Friday, 7 February 2014

It's on again!

If you're a Melbourne-based vintage lover and have not yet experienced a Unique Vintage warehouse sale, take a trip to Cheltenham tomorrow (8th Feb) and be prepared to go nuts!

Unique Vintage is located at 10 Hewitt St, Cheltenham, roughly 30 minutes by car from Melbourne's CBD.  You can also get there via public transport - catch a Frankston line train to Morrabbin, then an 811 or 812 Dandenong bus to the Keys Rd bus. The draw-backs of using public transport are: the buses seem to only run hourly and it's no fun having to change vehicles while carting a giant garbage bag full of clothes. 

Dresses - $15

Cowboy boots - $30

At this months sale, they're offering playsuits for $15; skirts for $10; women's shoes for $10; and handbags for measly $5. The amount of stuff on offer is phenomenal, quite literally a warehouse full, and it can be a bit daunting for a first timer. That said, I still managed to pick up a few good buys the last time I went.

This day dress has had quite a few outings over the last couple of months.

Another day dress which is new old stock and still had an original price tag attached.

This awesome number has a few small moth holes (it's wool) but is otherwise perfect. 

My best buyer's tip is this: Don't wast your time going through every garment on the rack; scan for vintage prints and fabrics - they'll most likely be cotton & blends - then take a closer look. Oh, and don't forget the ever handy 'waist around the neck' measurement, it saves having to try things on.

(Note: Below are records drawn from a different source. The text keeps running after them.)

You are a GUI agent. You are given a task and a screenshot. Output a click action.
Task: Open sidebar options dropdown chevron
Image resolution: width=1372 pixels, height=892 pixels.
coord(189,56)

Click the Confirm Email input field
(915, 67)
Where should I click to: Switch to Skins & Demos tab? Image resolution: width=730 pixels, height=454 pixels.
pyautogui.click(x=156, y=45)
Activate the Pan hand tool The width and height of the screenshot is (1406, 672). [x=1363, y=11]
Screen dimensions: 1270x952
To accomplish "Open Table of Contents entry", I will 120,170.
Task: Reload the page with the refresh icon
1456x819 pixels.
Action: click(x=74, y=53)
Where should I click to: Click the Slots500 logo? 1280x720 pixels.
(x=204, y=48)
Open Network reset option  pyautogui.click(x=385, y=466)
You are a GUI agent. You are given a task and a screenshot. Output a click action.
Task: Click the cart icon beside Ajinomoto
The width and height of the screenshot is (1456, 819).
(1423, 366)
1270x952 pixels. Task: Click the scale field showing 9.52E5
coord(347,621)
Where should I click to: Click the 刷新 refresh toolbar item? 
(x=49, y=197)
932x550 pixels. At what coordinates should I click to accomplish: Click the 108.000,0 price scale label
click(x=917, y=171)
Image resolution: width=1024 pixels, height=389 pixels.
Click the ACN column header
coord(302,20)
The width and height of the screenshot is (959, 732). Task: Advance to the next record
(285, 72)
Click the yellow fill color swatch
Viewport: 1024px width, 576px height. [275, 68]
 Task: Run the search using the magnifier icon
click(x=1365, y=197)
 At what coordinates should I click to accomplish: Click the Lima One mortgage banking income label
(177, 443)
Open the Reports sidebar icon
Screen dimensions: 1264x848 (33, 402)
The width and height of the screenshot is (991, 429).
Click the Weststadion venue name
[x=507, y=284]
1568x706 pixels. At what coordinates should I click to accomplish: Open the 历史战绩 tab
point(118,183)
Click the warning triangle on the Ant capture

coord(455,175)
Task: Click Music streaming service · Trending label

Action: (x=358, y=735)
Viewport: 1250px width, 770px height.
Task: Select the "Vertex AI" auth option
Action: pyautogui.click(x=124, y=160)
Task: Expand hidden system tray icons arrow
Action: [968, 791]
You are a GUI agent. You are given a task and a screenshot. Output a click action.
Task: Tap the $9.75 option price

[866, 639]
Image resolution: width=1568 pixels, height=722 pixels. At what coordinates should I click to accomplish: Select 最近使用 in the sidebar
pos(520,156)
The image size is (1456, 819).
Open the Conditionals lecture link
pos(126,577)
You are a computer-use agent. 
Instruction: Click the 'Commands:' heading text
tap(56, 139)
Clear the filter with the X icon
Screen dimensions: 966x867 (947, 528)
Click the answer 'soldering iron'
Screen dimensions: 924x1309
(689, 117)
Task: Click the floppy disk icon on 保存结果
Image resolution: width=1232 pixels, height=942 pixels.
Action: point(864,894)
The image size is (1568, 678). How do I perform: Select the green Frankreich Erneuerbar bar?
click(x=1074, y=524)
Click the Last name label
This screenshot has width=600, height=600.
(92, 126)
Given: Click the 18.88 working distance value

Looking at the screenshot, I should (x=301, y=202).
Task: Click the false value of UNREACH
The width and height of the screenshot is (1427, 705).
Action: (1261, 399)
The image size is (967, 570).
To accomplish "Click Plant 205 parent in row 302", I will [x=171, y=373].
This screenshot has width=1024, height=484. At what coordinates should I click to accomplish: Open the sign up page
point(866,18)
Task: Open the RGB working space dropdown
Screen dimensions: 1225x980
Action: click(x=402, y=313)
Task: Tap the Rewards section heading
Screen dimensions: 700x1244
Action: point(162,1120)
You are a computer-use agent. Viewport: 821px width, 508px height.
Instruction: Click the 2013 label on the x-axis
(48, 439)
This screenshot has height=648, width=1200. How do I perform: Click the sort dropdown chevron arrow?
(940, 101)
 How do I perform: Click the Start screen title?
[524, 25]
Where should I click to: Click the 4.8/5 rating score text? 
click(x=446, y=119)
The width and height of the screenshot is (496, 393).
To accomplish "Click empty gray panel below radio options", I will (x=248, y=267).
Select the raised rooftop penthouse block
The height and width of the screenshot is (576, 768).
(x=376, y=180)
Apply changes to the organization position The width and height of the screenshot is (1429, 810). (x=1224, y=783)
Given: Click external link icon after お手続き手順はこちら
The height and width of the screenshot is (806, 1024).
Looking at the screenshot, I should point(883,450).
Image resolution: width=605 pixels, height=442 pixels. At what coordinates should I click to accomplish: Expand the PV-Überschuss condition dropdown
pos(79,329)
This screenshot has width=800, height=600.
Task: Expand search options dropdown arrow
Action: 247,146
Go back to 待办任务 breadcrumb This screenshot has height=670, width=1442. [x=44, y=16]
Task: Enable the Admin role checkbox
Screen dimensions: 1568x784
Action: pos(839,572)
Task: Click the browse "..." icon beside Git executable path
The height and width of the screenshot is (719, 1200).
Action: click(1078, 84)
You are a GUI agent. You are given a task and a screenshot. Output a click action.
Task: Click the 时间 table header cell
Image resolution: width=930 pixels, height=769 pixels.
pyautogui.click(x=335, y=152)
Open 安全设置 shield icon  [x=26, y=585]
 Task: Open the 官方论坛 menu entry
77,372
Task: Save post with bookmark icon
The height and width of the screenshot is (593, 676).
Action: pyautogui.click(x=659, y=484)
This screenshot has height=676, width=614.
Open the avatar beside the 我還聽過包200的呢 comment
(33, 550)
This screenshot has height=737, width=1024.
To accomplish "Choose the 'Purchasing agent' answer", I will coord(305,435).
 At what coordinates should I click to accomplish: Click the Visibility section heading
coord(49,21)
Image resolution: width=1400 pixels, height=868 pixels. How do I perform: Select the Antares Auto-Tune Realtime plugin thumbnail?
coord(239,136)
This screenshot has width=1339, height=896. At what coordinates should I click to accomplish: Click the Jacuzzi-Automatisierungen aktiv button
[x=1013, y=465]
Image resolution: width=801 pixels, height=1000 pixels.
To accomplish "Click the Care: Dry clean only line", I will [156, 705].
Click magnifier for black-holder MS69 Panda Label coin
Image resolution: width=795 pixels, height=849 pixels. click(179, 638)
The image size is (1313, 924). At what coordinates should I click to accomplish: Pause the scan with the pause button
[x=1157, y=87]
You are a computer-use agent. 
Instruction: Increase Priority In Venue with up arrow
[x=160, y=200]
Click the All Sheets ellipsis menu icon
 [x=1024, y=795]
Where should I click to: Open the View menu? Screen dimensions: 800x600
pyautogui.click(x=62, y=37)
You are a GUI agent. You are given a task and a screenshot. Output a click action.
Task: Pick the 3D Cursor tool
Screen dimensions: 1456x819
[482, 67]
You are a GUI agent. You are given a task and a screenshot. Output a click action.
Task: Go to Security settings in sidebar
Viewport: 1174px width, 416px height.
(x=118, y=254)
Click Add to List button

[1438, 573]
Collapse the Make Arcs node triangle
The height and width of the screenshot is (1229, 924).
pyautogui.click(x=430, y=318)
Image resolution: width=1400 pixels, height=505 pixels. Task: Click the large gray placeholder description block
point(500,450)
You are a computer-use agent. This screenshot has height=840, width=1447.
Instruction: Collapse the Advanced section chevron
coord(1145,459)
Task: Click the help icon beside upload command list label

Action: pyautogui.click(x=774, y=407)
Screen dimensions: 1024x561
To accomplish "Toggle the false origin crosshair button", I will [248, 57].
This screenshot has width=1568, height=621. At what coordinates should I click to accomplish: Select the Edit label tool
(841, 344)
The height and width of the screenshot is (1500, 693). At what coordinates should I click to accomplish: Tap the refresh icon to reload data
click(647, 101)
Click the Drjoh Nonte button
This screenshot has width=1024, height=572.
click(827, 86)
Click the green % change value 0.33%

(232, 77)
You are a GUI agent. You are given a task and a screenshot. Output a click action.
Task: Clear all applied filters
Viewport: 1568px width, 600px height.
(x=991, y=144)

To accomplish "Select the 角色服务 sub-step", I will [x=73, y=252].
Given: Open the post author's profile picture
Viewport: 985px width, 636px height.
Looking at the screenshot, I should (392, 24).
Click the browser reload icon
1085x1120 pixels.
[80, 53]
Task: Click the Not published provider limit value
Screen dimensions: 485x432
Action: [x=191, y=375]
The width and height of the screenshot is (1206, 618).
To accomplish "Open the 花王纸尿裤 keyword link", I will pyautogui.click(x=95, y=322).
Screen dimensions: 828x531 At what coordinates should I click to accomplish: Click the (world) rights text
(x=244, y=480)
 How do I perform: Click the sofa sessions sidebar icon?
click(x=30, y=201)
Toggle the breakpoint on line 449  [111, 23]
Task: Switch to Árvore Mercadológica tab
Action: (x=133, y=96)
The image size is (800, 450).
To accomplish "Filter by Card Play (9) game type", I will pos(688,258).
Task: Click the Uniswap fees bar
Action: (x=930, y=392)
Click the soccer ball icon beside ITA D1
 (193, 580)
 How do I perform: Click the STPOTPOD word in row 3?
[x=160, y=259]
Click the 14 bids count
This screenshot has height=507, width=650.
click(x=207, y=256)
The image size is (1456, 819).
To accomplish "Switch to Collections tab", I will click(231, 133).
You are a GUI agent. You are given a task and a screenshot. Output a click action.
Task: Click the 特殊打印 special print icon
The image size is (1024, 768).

Believe it or not, if you can reach half the full waist around your neck, it will fit. Give it a try, it really works!

For more details on the warehouse sale, check out Unique Vintage on Facebook.
Happy shopping!

- Tamara

Wednesday, 5 February 2014

Some New Additions

Back in December, I had a big clean out and sold a heap of stuff on Ebay. With a surprisingly healthy PayPal balance, I decided to treat myself to some new patterns. 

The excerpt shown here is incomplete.